Probably the biggest problem with the whole issue is that no one, not the police, not the government, not the industries involved, the public, the consumers, the justice system, the lawyers, no one can agree on what, exactly, it is, how to deal with it, or even how you COULD deal with it.
Which makes me think of a related conundrum. Do items that exist only as data have real world, legal "value?"
For instance, when legendary EVE Online super-villain "Bad Bobby" successfully defrauded an in-game corporation (their version of a guild) out of more than 850,000,000,000 ISK (their version of gold), was that "theft?" EVE is interesting in that ISK can be bought with real money without violating the TOS. You can buy PLEX (essentially 30-day game time cards) with real money and with in-game ISK, establishing a real-world exchange rate for ISK. At the time the scam went down, the .85 trillion ISK Bad Bobby made off with had a real-world cash value of $45,000 US. The ISK could (and likely was, there is little reason to suspect that Bobby, now the most infamous player in the entire game, would use that PLEX to keep his account going for more than 200 years...) be converted to PLEX, and that PLEX (remember it is acceptable in the EVE TOS to sell PLEX) then sold for real-world cash. Essentially Bad Bobby stole 45 grand worth of in-game money which he then certainly converted to cold, hard cash.
Was that theft? Did he take something of value? According to the law....nope, ISK had no legal status as a valued commodity. Does a World of Warcraft item that requires thousands of gold worth of materials and hundreds of hours to create have any intrinsic value? It's an interesting question. People pay money (wisely or not, I make no judgments) every day for downloaded items for games, many of them purely cosmetic. From the infamous horse armor in "Elder Scrolls Oblivion" to the vanity Batman skins for "Arkham City." (Which I will admit I bought myself in the Steam half price sale. Don't judge me, I had to have me some Old Batman violence.) Do these items, which have no actual existence, have value? Can you create value-tagged commodities without any actual resources?
A house has bricks and mortar and wood and wiring. There is a measurable expense in it's creation, a measurable collection of physical components with known, market-based values. Does a house in a game, which has no physical existence at all, also have "value?" There is certainly a market to base it on if it does. If that in-game house has value.....then would it be a crime to burn it down?

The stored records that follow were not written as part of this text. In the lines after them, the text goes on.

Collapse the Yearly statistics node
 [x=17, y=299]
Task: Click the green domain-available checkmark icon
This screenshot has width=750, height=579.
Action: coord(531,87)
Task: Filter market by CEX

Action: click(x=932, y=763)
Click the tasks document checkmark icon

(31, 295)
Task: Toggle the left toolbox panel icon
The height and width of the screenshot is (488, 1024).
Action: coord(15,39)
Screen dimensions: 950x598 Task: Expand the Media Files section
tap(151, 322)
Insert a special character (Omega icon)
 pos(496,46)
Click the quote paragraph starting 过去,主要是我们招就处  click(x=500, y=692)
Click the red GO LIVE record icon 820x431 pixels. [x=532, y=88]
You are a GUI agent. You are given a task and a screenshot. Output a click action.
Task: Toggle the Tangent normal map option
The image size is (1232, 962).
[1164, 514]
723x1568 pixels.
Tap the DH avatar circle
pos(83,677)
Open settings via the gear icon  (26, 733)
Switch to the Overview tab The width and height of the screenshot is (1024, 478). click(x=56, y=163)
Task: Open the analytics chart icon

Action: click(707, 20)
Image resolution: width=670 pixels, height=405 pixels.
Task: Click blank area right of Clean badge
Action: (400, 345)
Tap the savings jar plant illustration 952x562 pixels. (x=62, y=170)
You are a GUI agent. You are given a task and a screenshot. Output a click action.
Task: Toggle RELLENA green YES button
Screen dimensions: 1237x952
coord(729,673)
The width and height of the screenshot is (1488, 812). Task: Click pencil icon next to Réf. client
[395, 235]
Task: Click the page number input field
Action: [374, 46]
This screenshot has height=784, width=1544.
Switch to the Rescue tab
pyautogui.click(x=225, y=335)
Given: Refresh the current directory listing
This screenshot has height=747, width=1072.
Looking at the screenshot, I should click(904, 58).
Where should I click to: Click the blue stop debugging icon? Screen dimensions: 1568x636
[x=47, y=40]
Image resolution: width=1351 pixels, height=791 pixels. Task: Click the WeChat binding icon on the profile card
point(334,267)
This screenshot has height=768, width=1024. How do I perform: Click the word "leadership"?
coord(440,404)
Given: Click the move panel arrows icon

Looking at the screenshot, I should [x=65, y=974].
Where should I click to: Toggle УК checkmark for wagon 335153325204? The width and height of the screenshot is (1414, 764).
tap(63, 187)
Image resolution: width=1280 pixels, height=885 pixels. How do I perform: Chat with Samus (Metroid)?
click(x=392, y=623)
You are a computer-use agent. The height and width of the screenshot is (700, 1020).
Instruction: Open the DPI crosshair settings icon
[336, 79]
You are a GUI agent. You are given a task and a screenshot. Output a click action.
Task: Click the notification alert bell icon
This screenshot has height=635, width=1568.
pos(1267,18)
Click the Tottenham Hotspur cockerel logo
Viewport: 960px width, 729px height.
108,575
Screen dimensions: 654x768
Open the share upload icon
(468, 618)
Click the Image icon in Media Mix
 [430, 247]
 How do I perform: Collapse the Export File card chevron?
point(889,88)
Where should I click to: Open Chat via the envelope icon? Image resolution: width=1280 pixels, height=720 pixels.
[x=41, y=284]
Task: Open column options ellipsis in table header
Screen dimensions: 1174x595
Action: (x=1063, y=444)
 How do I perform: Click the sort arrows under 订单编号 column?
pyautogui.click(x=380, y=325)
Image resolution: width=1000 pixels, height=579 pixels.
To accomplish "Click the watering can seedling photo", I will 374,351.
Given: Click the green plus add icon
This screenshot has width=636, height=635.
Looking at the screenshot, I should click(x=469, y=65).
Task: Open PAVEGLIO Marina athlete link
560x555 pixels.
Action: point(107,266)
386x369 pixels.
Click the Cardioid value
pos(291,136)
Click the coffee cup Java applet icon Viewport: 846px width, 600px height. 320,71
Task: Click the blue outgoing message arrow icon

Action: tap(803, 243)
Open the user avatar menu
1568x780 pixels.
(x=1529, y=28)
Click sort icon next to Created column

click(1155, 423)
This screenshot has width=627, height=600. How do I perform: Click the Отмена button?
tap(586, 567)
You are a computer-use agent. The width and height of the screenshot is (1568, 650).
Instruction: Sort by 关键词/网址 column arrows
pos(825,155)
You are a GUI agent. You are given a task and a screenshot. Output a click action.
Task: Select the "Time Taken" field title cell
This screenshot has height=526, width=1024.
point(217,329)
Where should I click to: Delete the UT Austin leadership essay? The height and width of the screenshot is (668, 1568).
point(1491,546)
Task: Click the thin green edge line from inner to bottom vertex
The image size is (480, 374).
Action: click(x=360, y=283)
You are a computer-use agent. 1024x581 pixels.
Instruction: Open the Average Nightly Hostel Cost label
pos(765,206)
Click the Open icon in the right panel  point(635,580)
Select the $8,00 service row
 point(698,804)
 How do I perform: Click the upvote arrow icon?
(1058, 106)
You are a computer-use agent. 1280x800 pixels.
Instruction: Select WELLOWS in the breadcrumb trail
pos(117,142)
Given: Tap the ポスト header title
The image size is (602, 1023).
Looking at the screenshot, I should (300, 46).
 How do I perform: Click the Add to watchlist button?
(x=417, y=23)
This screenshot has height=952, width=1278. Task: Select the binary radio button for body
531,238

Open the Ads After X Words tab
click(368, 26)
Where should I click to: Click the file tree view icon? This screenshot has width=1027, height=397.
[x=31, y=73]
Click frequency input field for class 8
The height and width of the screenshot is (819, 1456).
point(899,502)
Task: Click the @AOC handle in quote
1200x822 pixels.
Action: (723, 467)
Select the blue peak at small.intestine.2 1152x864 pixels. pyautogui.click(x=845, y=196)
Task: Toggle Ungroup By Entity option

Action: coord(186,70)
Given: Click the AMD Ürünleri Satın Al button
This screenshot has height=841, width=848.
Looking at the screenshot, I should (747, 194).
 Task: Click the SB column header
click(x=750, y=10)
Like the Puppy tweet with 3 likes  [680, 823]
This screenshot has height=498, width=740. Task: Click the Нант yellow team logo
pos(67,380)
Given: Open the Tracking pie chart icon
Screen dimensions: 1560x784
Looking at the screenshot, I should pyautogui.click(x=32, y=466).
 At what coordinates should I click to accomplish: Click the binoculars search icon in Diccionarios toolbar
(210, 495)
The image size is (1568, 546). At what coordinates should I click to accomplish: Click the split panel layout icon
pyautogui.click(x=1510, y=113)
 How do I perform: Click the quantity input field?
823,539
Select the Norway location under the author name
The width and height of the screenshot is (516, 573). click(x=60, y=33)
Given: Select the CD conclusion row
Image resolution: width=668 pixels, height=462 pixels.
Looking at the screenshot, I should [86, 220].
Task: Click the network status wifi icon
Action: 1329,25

Hell, for that matter time-investment has legal precedence as a value-adding factor.....if I spend weeks leveling a game character only to have my account hacked and the character deleted....can that be prosecuted as theft? Or is it just vandalism? Would the deletion of a two-hours-invested level 1 character be a lesser crime than the deletion of two-years-invested level 85? Would it be an 8760 times greater crime?
I feel as though it's directed at me.
Of course not, lass. The "you" I was using was a generic one. Rest assured the sandman knows how to have a conversation with a pretty young lady.
even though essentially everything is the same
It IS interesting that we draw distinctions between different TYPES of data. Music, movies, games, it's all just ones and zeros. If it's wrong to pirate one arrangement of binary, shouldn't it be wrong to pirate any arrangement?
obviously you want multiple copies of the music but you don't want to pay for all of them.
LOL no, I just want the one copy. I'm just too lazy to cart that one copy around with me. Although now that I got the new smartphone, that's not really an issue anymore, and since I buy most of my music in digital download format now, anyway, it's not really an issue. Now that I have it all in one easily portable format, I no longer see a need for copies in different locations.
I know our politicians do not want to even pretend to put that much effort in anything.
That's the problem. It's not a simple situation you can just throw a half-asses piece of legislation at. We're talking about an organization that put a guy who thought the internet was a "series of tubes" in charge of the committee on science and technology. They are utterly unwilling (or perhaps unable) to put in the effort necessary to really deal with this thorny problem.